• Extracted records:
== == ==

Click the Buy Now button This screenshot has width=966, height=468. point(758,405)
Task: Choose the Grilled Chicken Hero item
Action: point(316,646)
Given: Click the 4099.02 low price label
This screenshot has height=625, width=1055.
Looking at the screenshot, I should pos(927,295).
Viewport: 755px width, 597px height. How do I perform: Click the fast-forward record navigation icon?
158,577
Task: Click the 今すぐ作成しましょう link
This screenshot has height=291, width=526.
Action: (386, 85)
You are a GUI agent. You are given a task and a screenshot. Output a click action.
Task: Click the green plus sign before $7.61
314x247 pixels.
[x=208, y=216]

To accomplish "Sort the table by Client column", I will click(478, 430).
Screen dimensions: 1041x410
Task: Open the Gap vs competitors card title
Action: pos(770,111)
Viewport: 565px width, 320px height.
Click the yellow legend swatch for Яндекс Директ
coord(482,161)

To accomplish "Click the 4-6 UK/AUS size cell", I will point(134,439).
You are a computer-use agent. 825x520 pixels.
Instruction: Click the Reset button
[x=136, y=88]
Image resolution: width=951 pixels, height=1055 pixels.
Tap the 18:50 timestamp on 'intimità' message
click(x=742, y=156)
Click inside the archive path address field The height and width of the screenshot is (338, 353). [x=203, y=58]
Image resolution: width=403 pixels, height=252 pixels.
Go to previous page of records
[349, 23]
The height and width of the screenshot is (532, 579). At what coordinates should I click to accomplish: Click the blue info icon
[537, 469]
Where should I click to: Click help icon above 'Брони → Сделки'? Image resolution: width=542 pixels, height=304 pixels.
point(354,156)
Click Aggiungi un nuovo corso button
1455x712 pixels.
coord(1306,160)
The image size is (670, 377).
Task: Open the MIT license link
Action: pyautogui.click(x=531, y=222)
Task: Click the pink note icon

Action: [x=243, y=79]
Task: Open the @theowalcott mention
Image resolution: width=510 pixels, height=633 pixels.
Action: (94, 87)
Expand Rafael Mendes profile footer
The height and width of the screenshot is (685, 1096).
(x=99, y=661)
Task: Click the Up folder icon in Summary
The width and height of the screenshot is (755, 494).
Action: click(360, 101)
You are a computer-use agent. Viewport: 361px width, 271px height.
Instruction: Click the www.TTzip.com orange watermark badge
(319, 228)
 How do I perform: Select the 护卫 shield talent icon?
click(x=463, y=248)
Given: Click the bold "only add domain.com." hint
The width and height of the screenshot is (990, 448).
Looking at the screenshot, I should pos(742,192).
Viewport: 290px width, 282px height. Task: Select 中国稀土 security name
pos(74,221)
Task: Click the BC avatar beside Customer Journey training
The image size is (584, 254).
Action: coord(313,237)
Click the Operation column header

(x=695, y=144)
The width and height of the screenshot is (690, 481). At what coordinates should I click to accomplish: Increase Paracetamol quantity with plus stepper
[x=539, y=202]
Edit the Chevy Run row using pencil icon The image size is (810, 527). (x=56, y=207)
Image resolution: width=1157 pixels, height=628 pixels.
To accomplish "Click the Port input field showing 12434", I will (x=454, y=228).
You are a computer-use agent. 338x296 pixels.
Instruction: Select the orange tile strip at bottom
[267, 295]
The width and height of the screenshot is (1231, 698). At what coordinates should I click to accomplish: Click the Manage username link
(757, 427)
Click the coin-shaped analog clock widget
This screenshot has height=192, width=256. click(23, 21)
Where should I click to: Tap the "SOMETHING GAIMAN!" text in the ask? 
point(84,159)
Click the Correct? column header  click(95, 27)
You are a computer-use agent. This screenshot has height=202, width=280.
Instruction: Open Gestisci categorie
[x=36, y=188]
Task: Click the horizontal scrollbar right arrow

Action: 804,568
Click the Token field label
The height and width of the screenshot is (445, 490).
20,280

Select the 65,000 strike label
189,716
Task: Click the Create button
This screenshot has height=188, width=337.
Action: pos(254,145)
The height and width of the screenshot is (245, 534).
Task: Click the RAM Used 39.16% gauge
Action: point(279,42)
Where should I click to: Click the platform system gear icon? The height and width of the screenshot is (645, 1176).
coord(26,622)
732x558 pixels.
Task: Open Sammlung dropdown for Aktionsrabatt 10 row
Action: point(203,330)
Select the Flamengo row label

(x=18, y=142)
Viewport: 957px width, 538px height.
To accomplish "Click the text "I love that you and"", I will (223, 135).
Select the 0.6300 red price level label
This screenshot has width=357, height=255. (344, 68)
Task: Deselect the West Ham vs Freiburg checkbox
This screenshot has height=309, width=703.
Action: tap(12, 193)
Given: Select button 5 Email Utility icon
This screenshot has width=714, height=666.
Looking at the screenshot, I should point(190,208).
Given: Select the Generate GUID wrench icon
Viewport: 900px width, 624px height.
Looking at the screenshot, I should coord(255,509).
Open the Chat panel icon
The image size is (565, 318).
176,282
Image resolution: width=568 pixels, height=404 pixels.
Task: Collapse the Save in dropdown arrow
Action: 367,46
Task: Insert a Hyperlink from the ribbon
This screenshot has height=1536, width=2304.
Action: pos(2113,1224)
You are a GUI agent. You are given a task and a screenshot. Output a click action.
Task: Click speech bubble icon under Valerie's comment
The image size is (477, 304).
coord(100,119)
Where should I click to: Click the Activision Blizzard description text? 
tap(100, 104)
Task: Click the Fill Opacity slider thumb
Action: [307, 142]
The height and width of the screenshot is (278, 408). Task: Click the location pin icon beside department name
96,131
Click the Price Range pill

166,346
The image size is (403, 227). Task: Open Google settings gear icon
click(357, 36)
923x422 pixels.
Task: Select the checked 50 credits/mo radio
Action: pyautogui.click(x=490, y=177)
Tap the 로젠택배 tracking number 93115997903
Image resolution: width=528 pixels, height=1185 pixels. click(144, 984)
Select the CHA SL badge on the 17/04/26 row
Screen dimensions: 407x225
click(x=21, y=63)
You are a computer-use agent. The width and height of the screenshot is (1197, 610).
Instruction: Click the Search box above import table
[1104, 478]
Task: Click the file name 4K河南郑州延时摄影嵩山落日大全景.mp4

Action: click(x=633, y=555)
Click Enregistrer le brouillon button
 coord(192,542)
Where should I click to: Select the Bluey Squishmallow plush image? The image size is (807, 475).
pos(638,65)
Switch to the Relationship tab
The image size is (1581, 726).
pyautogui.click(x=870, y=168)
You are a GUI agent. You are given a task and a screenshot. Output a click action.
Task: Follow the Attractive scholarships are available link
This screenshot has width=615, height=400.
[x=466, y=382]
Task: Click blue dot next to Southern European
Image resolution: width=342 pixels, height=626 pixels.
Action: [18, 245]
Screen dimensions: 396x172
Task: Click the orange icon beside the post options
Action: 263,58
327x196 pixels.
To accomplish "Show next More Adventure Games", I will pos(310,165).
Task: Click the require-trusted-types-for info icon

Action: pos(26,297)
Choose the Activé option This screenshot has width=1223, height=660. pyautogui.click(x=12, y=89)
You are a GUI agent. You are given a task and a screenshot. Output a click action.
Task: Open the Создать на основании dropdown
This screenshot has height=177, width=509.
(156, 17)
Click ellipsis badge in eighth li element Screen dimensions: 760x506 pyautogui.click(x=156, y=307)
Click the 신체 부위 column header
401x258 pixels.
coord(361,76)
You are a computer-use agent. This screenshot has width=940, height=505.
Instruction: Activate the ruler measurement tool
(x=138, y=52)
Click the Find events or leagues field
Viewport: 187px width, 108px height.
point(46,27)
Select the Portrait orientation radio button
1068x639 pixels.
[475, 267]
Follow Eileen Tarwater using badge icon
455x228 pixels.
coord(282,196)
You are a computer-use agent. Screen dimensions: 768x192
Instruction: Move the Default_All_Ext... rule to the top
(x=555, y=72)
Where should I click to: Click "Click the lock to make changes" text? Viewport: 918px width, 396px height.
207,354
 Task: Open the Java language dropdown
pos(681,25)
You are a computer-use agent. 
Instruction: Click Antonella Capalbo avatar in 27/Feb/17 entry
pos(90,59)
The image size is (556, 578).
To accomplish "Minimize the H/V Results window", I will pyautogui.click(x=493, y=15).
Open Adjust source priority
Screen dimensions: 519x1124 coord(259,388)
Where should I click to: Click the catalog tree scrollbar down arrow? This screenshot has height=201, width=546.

== == ==

• Task directions: Count the lines in the entries above that include the string "next", then give only that figure.

• Exercise answer: 2